What the task asks: Once the line with "The width and height of the screenshot is (451, 468)." is found, repeat exactly that line and every one after it until the data below ends, including the last line.

Provided data:
:::

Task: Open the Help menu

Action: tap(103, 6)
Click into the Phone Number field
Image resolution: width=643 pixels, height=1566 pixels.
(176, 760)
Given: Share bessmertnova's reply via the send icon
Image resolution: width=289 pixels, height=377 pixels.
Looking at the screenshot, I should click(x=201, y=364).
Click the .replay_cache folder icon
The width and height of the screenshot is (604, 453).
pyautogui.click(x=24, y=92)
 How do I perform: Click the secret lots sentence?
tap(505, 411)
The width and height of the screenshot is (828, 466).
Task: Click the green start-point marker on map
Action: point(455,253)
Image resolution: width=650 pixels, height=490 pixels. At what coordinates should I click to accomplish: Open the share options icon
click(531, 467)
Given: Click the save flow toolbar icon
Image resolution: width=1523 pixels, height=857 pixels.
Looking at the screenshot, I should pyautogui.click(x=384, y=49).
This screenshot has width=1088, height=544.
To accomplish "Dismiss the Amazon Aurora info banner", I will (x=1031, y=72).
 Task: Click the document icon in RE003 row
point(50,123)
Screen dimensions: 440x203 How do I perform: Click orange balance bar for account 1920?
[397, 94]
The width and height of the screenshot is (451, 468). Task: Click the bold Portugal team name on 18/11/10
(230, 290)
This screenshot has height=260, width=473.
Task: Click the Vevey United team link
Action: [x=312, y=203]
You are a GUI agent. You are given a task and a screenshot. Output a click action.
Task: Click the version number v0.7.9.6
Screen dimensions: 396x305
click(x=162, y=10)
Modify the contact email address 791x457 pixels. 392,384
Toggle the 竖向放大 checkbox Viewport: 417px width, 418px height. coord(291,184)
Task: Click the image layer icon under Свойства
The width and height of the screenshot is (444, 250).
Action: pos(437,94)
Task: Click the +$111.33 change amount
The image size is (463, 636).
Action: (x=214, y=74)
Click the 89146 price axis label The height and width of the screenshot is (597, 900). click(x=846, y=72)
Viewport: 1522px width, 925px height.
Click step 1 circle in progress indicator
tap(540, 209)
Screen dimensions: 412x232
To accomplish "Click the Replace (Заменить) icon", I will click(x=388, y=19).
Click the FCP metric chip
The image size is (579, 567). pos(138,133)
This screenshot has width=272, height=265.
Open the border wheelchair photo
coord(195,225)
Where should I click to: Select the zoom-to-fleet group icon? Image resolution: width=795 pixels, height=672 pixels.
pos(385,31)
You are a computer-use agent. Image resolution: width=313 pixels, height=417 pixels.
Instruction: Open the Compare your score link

:::

Completed task:
The width and height of the screenshot is (451, 468). Task: Click the bold Portugal team name on 18/11/10
(230, 290)
This screenshot has height=260, width=473.
Task: Click the Vevey United team link
Action: [x=312, y=203]
You are a GUI agent. You are given a task and a screenshot. Output a click action.
Task: Click the version number v0.7.9.6
Screen dimensions: 396x305
click(x=162, y=10)
Modify the contact email address 791x457 pixels. 392,384
Toggle the 竖向放大 checkbox Viewport: 417px width, 418px height. coord(291,184)
Task: Click the image layer icon under Свойства
The width and height of the screenshot is (444, 250).
Action: pos(437,94)
Task: Click the +$111.33 change amount
The image size is (463, 636).
Action: (x=214, y=74)
Click the 89146 price axis label The height and width of the screenshot is (597, 900). click(x=846, y=72)
Viewport: 1522px width, 925px height.
Click step 1 circle in progress indicator
tap(540, 209)
Screen dimensions: 412x232
To accomplish "Click the Replace (Заменить) icon", I will click(x=388, y=19).
Click the FCP metric chip
The image size is (579, 567). pos(138,133)
This screenshot has width=272, height=265.
Open the border wheelchair photo
coord(195,225)
Where should I click to: Select the zoom-to-fleet group icon? Image resolution: width=795 pixels, height=672 pixels.
pos(385,31)
You are a computer-use agent. Image resolution: width=313 pixels, height=417 pixels.
Instruction: Open the Compare your score link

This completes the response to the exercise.